Secondo lei l’esonero di Di Francesco è stato troppo frettoloso? O è stato giusto?
"L'esonero è stato l'ammissione di un errore commesso dalla società. Probabilmente il progetto Verona non faceva per il Di Francesco e viceversa. L'uomo sbagliato al posto sbagliato. L'esonero dopo tre giornate fa parecchio rumore, però era anche necessario. Il feeling tra il Verona e Di Francesco non si è creato e quindi, anche se il tempo è stato ristretto, cambiare è diventato inevitabile".

Crede che Tudor sia l’uomo giusto per dare una svolta?
"Lo sapremo tra un po'. La squadra si adatta alle idee di calcio di Tudor, lui con l'Udinese ha ottenuto due salvezze, anche se una a corto raggio arrivando solo a fine campionato. Ha fatto bene all'Udinese, ora c'è il Verona, piazza che lui conosce. L'inizio non sarà semplicissimo con la sfida con la Roma".

Cosa cambia Nel Verona nel passaggio da Di Francesco a Tudor in termini tattici e di atteggiamento?
"Non ci dovrebbero essere stravolgimenti particolare, ma è da capire cosa dal lato dell'intensità ci sarà in più rispetto a prima. Dal lato tattico il tempo è limitato, Tudor ha lavorato poco con la squadra e confermerà la linea difensiva a tre, utilizzata sia da Juric che da Di Francesco e anche da Tudor nelle esperienze passate. La novità saranno le due punte"

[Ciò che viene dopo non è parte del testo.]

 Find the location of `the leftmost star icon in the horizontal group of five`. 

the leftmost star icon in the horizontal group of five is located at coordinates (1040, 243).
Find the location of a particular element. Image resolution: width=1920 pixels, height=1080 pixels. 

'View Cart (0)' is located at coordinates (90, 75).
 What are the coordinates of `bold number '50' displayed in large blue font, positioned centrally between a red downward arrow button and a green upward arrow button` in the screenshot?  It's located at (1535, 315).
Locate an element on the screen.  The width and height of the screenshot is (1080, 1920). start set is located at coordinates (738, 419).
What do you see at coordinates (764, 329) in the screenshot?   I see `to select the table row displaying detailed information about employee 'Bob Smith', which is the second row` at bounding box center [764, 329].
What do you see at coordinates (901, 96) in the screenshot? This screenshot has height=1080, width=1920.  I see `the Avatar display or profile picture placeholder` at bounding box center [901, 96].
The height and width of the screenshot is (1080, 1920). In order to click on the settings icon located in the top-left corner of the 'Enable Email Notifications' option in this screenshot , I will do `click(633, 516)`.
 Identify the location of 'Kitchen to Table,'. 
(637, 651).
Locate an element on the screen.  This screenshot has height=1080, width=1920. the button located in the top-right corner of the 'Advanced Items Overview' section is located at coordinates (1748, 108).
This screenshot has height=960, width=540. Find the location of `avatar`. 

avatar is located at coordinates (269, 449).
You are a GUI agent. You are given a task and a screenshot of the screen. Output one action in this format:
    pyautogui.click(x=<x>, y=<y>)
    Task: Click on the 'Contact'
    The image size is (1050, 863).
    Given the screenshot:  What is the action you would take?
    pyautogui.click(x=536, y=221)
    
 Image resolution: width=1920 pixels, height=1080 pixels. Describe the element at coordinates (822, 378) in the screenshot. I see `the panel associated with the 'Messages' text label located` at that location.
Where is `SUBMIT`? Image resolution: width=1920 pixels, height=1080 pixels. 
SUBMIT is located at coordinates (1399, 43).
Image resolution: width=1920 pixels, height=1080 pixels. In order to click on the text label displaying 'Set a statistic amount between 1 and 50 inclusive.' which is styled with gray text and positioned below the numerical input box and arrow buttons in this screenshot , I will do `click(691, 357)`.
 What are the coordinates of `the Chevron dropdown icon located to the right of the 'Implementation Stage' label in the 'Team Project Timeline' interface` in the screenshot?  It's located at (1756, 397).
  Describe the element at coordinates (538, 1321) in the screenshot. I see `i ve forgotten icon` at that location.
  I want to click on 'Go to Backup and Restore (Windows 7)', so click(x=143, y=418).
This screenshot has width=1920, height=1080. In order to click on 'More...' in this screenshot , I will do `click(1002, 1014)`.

Che impressione le ha dato la Roma in questo inizio di stagione? C’è un calciatore che teme particolarmente?
"La Roma è la squadra che mi ha stupito di più, per qualità di gioco e personalità degli interpeti. È il grande specchio di un allenatore carismatico e iconico come Mourinho. A Roma si sa che la pressione è tanta, Mourinho con la sua grande personalità sta valorizzando tantissimo questa squadra. Per quanto riguarda i singoli, se devo sceglierne uno dico Tammy Abraham, non mi aspettavo che potesse avere un impatto simili sul calcio italiano. Poi c'è El Shaarawy che è in grandissima condizione".